Curtis cites opportunities in supply-side tech companies. “There are many great businesses out there that sell enabling technologies such as chips, cloud services and storage infrastructure. These companies include KLA Tencor, Lam Research, Applied Materials, Nvidia, Samsung and Micron. We have holdings in these businesses.”
Despite the mixed 3Q performances in this subsector, he remains encouraged by the long-term prospects. “We really like the semiconductor capital equipment sector right now. We think it is trading at a deep discount relative to its intrinsic value. These companies sell key components to semi-conductor manufacturers. This is a sector that has been particularly beat down for a variety of short-term concerns,” he says.
“With Moore’s Law starting to slow down, capital intensity in the tech sector is on the rise. This is good news for equipment manufacturers. The demand for memory is on the rise because of the memory-intensive workloads inherent in AI and machine learning. This will require a lot of capacity and, ultimately, a lot of semiconductor capital equipment.”
Moore’s Law is the observation that the number of transistors on a chip doubles every year while costs are halved.
Curtis believes that there will be an acceleration of AI and machine learning-driven digital transformations next year. The wider digital transformation trend that is gathering pace among non-tech companies will create longer-term performance in the tech sector.
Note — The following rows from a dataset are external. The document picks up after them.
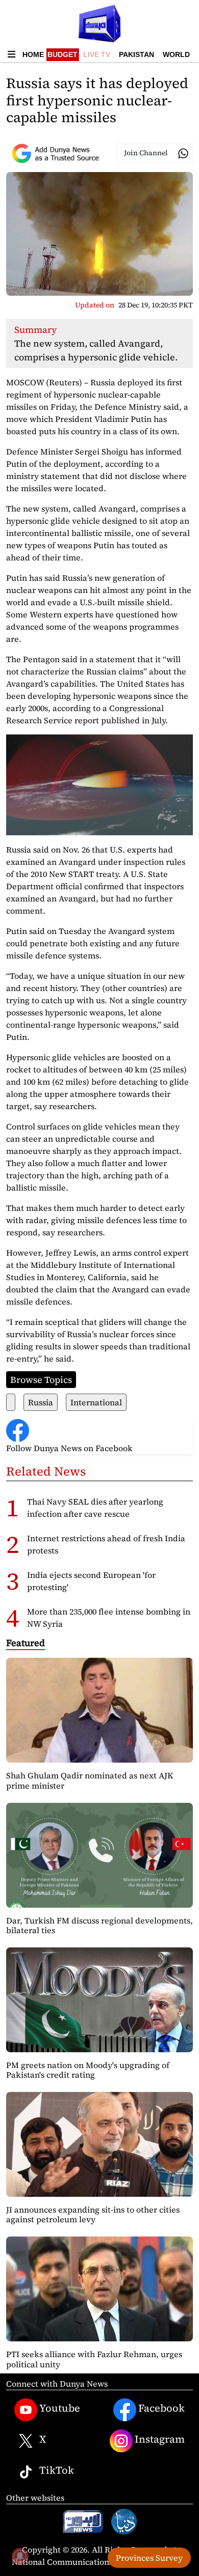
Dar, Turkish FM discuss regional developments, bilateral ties (99, 1925)
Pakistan (136, 54)
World (176, 54)
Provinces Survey (149, 2557)
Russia (40, 1402)
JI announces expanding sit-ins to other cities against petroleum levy (93, 2214)
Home (33, 54)
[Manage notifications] (20, 2556)
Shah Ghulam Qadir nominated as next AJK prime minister (89, 1780)
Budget (62, 54)
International (96, 1402)
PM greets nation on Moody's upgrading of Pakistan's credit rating (87, 2069)
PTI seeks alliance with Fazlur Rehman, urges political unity (94, 2358)
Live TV (96, 54)
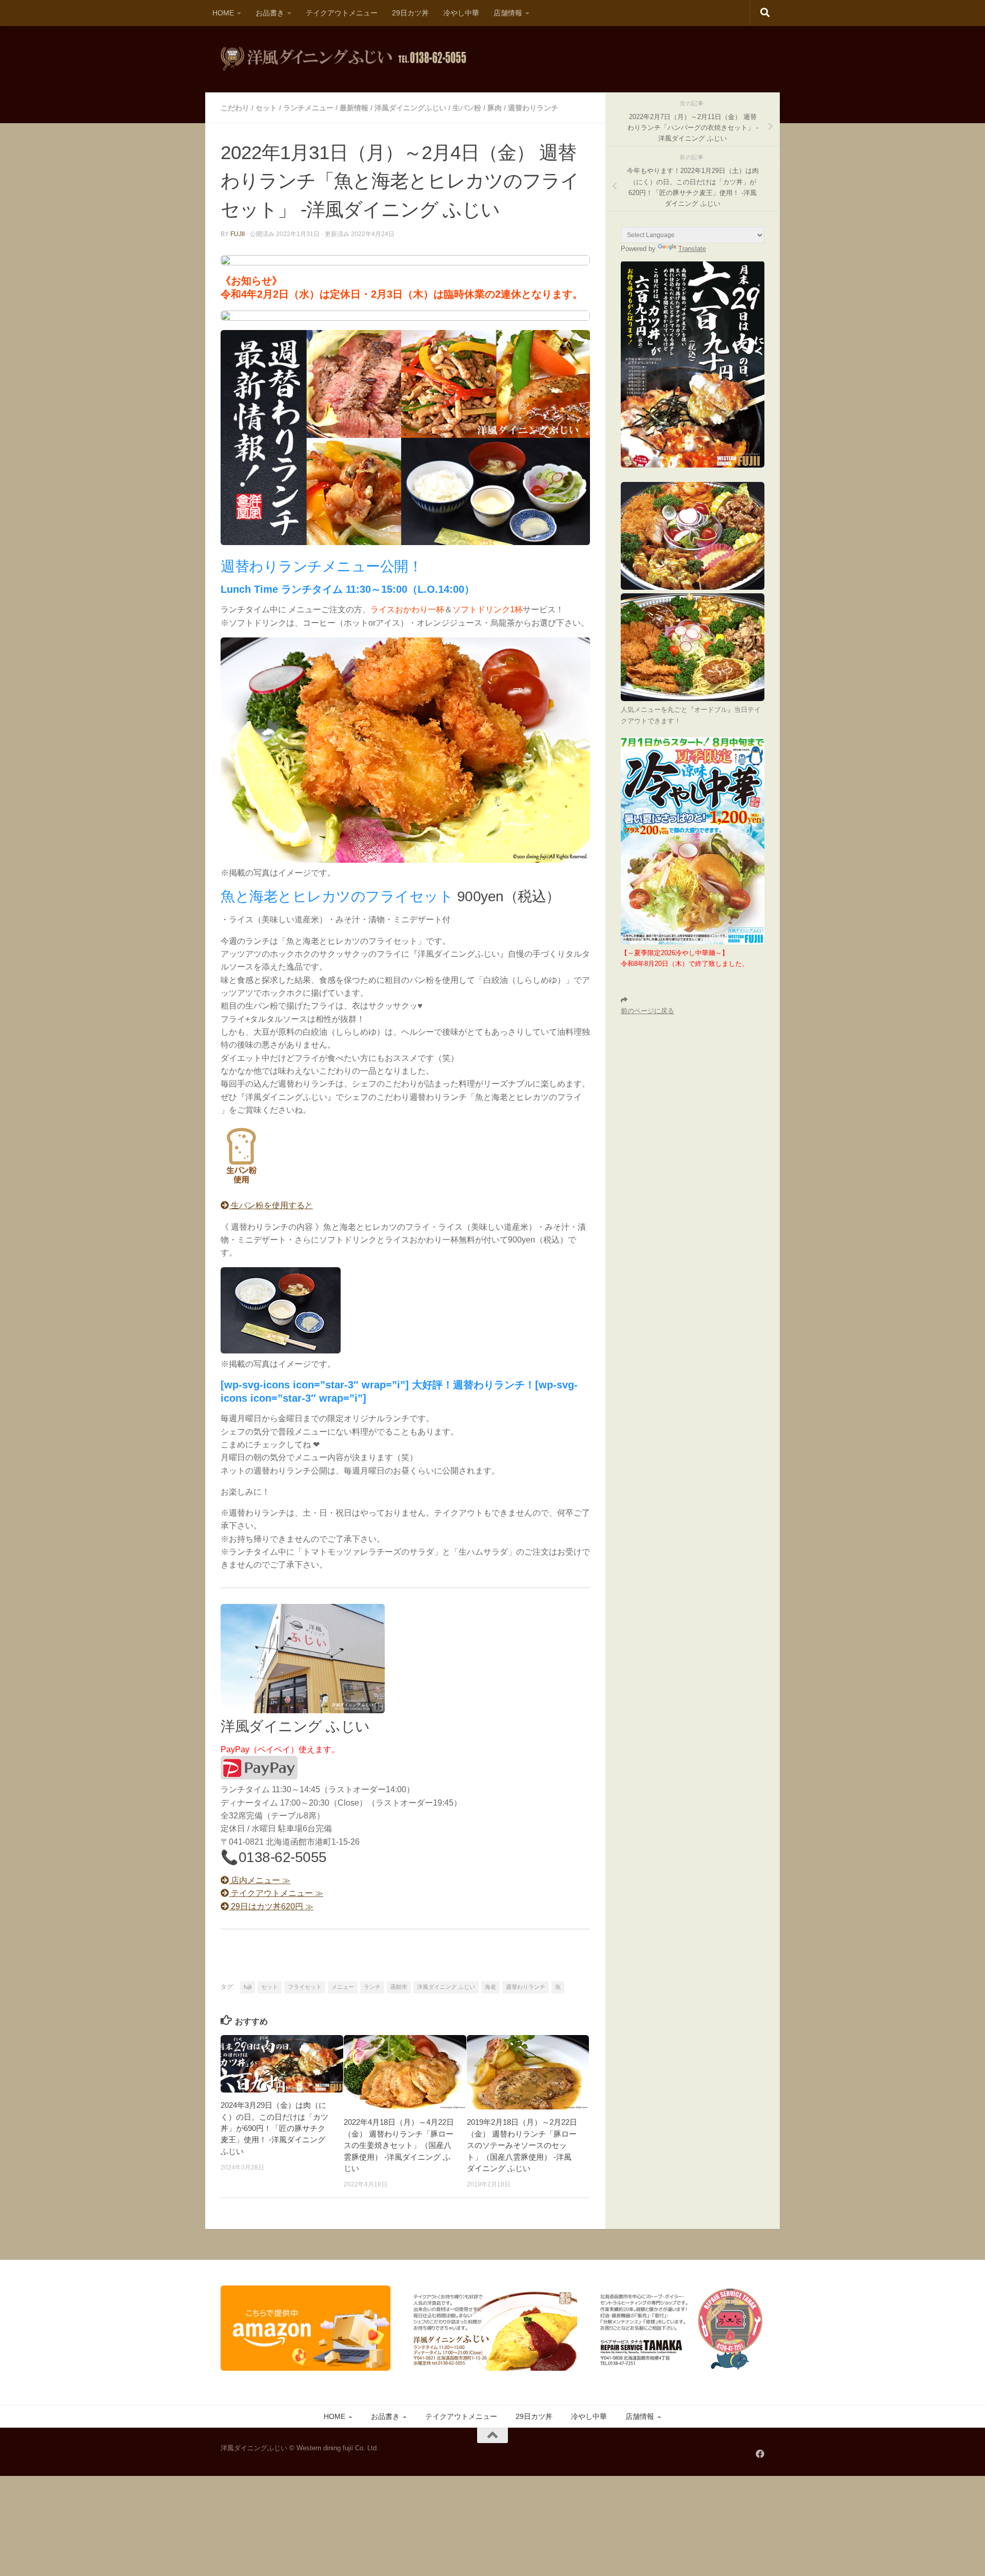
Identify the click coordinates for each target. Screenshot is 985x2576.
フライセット (305, 1987)
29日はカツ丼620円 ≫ (271, 1906)
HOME (223, 13)
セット (266, 108)
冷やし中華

“We think businesses with very large and compounding datasets can be natural platform businesses with natural monopolies. This is simply by virtue of the data they collect and how they use that data to pull away and really prevent new competitors from entering their market,” he says.
“Google has a natural monopoly in search. Facebook has a natural monopoly in social media and advertising. Amazon has a natural monopoly largely because of its mastery of data, but also because of its e-commerce distribution platform.”
Meanwhile, Alibaba is building a natural e-commerce monopoly of its own. “If you listen to the start of any Alibaba engagement with its investors, it always starts by reminding investors that it is a data company. It will use data to not only deliver a tremendous experience for its end-customers but also its partners,” says Curtis.
In the current environment, he advises investors to adopt Franklin Templeton’s investing strategy during periods of volatility. “Take a long-term view, have a process to find secular winners and develop expertise in your investments. Get to know your investments very well,” he says.
“Do not invest in one-hit wonders. Instead, look for platform businesses with large, compounding datasets and seek out businesses that are building some kind of sustainable, unfair competitive advantage that will sustain them for years, not just through one economic or product cycle.”